1.El texto pertenece al capítulo 2 del libro II del “Libre albedrío” de San Agustín, el cual nos expone el tema de la importancia de la libertad, en cuanto esta engloba nuestra capacidad para tomar decisiones, así como la relación de la misma con Dios. Se plantea la incertidumbre de la libertad atribuida al ser humano para ser persona con capacidad de deliberación y decisión moral. En este texto, Agustín considera que si realmente es cierto que Dios nos ha proporcionado la libertad, como él creía, lo hizo con razón y sabiendo realmente el acto que estaba realizando, pues como Ser supremo contiene también la inteligencia máxima y no otorga algo que no debería. Del mismo modo si lo hizo fue para guiar al hombre en su búsqueda del bien, pues si no fuera así como máximo Bien no la hubiera proporcionado él. Agustín consideraba que la voluntad del hombre era débil como causa del pecado original heredado de padres a hijos desde el tiempo de Adán y Eva, y, por tanto, el ser humano tenía tendencia a deliberar a favor del mal. Por ello, si la libertad es obra de Dios, él nos la ofrece para poder seguir el camino del bien y evitar la inclinación a pecar, pues antes no la poseíamos debido a nuestra tendencia al pecado. Este texto muestra, entonces, el principio de moralidad que constituye el amor a Dios, pues como ser perfecto que es no se le puede atribuir un error.

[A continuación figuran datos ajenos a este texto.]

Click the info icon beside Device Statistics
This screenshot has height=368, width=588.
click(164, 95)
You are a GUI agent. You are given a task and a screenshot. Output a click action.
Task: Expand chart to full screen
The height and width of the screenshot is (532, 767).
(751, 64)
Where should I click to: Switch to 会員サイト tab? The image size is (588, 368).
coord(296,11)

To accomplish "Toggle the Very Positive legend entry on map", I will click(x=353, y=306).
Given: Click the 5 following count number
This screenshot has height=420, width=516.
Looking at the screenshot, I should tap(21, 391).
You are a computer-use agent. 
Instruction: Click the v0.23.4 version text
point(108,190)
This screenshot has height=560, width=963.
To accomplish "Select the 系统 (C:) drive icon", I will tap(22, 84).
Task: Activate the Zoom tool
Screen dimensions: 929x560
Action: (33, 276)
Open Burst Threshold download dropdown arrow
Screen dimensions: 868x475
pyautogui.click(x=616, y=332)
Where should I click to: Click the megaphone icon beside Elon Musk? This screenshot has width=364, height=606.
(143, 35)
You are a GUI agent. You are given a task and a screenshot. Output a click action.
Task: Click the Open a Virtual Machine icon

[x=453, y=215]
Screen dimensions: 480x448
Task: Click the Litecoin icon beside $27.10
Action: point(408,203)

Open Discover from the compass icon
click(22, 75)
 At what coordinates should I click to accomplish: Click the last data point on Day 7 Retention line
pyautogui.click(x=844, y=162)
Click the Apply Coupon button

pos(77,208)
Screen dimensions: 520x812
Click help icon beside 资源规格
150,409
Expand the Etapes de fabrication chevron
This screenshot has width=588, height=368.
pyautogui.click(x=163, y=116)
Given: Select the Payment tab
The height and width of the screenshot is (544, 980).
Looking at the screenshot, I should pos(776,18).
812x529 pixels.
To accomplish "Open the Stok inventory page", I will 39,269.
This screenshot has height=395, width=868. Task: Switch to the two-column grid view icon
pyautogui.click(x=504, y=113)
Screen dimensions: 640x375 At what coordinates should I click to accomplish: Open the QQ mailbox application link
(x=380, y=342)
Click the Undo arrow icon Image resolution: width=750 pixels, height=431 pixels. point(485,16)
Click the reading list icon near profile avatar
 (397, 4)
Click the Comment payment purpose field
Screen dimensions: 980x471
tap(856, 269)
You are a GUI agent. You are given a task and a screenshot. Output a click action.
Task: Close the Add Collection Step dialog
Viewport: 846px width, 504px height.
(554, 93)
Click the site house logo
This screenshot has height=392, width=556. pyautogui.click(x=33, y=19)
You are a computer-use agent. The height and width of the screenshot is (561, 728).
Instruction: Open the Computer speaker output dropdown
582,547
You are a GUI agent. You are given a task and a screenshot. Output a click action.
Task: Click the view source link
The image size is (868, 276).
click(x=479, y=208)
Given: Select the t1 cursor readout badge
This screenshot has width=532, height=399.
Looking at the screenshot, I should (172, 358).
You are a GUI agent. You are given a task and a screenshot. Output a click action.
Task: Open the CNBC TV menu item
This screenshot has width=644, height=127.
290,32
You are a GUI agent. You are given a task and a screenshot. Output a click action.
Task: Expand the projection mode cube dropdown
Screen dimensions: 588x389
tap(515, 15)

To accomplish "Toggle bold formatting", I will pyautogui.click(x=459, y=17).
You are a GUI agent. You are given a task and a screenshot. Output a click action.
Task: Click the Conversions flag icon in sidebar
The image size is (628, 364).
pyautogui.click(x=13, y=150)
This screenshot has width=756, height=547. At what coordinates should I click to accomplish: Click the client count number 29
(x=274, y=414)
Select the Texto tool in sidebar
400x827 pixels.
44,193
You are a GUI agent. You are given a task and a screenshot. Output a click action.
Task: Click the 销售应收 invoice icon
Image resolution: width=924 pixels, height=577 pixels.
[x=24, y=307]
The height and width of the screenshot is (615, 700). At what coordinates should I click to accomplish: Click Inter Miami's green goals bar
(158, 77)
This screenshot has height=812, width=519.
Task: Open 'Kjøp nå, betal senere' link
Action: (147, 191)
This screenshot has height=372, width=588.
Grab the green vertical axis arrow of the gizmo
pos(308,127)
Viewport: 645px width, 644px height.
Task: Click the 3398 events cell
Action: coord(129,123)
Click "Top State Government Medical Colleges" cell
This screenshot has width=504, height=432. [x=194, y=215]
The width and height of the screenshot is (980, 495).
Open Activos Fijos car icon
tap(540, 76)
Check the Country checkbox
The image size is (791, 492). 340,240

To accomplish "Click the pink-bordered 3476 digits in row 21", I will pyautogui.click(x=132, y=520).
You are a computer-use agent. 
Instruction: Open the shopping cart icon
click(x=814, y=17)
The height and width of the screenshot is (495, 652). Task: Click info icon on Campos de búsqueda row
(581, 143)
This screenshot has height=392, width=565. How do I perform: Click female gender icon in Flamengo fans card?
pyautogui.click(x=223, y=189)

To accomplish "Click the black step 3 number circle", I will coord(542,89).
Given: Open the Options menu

2. San Agustín de Hipona elabora el primer sistema completo del pensamiento cristiano platónico. San Agustín fue maniqueo en un momento de su vida, y más tarde neoplatónico, aunque fue con el cristianismo que puso fin al intelectualismo moral, a la eternidad del alma y a la reencarnación de la misma, y estableció el libre albedrío.
Razón y Fe.
Para San Agustín, la razón está al servicio de la fe. Se interpreta la fe como un camino para superar los límites propios del hombre al alcanzar por medio de ella conocimientos no accesibles a la razón. Aun así, no deja de ser problema la relación entre un discurso sometido a la razón y un mensaje revelado.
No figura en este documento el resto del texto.